(Excerpted records)

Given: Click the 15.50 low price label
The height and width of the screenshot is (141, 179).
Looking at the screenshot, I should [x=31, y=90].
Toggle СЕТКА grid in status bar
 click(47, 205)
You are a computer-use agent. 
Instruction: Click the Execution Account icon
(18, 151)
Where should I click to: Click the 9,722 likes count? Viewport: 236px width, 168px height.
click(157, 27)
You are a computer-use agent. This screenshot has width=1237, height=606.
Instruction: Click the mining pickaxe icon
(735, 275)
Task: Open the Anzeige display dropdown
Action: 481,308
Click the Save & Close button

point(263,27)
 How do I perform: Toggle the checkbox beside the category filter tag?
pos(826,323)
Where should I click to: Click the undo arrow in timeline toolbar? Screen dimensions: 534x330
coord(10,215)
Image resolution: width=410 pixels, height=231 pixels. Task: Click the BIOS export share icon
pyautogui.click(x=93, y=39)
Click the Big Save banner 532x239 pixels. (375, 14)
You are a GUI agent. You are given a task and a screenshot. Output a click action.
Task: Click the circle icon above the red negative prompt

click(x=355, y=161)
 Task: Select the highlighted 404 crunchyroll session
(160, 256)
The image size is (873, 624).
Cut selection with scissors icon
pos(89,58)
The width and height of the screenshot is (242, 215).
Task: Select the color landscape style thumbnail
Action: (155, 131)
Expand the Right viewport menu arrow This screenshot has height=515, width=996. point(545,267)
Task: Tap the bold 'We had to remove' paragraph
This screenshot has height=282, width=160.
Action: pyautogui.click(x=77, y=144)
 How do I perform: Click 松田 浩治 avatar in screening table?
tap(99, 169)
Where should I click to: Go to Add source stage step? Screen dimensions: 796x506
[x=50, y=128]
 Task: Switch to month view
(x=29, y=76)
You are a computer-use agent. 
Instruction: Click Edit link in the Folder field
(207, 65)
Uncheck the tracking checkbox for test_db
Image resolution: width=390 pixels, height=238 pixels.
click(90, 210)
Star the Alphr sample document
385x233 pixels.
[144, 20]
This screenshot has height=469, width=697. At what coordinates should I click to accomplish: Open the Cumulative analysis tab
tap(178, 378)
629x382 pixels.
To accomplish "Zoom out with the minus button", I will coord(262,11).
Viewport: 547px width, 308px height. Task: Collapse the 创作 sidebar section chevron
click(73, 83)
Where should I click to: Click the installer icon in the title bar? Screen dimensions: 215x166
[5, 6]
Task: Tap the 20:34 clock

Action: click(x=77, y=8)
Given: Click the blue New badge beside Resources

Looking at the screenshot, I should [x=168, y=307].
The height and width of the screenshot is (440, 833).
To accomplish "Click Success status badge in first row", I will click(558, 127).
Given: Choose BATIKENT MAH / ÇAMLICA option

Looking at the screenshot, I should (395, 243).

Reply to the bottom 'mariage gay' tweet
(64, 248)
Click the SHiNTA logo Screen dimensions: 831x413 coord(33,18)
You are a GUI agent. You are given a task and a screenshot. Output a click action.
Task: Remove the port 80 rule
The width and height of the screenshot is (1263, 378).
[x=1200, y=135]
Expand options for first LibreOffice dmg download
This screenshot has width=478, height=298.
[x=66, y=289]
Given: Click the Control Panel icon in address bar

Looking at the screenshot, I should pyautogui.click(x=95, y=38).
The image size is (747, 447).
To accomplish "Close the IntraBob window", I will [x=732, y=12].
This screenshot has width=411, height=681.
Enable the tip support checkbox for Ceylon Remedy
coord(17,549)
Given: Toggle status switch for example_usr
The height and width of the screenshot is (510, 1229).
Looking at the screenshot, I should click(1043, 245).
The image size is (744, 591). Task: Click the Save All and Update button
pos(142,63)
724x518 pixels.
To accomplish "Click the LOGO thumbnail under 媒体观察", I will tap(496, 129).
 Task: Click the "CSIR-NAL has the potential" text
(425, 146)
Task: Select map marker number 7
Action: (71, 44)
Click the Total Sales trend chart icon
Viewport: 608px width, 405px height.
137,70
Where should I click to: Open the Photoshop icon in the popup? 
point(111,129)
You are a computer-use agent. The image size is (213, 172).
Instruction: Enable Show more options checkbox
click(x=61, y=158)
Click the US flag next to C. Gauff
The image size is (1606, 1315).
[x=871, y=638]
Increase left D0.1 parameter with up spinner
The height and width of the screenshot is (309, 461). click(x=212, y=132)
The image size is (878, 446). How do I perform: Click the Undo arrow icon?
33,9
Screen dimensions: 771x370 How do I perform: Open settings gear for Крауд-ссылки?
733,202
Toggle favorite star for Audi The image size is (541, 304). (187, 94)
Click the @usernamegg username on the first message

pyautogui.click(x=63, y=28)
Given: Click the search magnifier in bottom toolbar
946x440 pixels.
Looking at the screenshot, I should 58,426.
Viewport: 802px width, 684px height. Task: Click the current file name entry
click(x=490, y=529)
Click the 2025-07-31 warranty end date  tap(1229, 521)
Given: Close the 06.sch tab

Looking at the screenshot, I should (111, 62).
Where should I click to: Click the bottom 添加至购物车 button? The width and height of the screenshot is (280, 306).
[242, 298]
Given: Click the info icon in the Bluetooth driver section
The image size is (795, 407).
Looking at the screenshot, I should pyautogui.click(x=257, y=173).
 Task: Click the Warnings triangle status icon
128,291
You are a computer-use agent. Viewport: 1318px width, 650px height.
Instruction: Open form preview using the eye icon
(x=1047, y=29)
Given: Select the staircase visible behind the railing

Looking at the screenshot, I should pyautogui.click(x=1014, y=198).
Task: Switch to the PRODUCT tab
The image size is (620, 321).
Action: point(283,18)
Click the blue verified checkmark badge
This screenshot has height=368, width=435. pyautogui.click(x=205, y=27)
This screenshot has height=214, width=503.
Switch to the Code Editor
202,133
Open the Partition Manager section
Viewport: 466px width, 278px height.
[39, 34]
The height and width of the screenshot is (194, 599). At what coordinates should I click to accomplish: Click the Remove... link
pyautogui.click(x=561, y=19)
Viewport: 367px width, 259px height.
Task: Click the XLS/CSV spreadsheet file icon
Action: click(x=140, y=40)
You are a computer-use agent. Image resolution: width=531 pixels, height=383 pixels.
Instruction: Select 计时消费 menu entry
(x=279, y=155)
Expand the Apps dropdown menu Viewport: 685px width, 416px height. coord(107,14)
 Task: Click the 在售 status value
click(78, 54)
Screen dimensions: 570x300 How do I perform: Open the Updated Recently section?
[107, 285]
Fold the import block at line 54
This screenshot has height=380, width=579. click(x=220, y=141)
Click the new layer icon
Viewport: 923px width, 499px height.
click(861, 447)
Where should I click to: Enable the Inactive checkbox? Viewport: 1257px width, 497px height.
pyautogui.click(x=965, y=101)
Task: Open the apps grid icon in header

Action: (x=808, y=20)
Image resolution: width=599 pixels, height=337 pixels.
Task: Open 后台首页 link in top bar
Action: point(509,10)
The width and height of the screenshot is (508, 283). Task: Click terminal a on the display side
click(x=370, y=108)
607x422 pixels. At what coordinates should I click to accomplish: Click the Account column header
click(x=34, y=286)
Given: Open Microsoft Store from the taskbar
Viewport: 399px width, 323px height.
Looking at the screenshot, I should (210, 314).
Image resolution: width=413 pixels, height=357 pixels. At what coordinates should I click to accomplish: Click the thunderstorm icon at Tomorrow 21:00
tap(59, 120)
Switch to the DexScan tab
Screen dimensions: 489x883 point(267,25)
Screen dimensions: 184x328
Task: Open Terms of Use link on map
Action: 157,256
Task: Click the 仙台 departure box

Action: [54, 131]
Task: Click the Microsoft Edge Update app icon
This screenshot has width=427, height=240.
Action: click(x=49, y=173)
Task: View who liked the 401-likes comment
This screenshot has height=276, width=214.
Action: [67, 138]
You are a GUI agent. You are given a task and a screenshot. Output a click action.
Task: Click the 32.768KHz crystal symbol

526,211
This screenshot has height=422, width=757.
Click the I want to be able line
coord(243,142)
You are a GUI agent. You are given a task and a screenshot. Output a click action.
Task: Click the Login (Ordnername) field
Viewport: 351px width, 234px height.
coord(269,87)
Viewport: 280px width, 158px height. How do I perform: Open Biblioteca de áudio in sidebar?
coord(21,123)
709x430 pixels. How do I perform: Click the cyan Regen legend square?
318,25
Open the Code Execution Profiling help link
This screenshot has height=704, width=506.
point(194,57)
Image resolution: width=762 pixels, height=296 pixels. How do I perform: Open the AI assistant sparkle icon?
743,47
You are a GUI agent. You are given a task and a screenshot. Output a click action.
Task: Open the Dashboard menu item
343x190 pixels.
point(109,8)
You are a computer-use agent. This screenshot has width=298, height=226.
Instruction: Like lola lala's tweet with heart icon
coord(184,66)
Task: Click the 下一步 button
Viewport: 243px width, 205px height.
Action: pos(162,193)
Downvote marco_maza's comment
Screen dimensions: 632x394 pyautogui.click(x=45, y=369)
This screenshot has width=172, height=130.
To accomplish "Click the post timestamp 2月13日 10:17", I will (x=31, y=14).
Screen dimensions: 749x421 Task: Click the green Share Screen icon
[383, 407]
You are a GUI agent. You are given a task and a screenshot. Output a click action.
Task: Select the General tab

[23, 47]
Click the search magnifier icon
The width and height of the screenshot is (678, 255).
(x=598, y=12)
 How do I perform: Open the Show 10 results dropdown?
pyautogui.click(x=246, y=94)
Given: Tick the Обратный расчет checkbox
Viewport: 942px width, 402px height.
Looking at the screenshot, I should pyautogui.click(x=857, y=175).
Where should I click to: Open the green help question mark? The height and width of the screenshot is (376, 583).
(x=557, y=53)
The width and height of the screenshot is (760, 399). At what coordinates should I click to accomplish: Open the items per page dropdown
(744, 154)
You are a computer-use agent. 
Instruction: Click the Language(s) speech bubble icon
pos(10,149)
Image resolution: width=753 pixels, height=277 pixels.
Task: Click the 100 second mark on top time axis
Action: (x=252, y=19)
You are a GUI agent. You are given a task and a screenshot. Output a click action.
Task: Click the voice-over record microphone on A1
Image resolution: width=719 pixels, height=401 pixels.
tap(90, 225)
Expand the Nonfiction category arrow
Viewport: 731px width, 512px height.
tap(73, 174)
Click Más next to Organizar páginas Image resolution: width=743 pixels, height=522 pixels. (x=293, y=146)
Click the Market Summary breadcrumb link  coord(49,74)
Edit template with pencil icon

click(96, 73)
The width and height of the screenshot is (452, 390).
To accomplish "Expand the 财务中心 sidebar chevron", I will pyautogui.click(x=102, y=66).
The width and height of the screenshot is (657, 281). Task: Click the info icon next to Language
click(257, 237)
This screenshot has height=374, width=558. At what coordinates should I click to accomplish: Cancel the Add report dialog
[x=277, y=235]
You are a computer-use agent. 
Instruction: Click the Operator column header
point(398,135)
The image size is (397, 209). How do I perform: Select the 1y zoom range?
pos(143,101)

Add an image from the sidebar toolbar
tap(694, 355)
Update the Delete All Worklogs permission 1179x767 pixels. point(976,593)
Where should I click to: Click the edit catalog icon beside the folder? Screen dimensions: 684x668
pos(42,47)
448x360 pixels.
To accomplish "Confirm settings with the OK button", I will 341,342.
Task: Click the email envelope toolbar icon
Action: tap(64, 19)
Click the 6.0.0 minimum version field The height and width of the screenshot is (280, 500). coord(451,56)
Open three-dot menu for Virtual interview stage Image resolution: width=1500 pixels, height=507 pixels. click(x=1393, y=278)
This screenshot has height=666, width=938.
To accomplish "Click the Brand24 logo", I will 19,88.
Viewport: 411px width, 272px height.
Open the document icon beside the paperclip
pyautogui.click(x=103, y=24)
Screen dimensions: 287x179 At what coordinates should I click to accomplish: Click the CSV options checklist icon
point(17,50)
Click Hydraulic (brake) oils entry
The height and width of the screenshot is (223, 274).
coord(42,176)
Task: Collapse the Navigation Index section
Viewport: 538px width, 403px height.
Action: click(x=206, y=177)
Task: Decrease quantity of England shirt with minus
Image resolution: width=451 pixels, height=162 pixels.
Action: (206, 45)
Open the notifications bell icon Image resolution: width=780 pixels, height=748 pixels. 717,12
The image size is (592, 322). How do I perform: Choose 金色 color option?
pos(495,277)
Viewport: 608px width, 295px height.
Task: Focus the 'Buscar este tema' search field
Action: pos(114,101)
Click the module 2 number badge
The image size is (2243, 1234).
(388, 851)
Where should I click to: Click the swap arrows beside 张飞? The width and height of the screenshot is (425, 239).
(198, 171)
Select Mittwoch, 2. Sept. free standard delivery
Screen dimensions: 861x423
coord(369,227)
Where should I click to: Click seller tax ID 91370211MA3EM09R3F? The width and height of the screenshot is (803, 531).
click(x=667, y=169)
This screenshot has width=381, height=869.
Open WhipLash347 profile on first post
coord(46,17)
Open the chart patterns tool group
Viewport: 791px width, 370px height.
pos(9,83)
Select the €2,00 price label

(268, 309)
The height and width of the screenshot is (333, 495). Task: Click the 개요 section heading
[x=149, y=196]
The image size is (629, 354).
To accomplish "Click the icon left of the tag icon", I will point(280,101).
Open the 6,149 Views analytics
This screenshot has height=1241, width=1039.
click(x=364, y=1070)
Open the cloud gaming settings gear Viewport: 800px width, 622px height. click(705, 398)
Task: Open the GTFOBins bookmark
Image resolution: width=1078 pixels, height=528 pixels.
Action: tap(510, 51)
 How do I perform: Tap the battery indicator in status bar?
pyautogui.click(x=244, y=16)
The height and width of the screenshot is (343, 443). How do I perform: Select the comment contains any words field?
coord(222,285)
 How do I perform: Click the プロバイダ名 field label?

(End Excerpted records)

How to complete this task →
Which lines in the listing above hold the word "Microsoft"? Show each of them.

Output of the task →
Given: Open Microsoft Store from the taskbar
Task: Click the Microsoft Edge Update app icon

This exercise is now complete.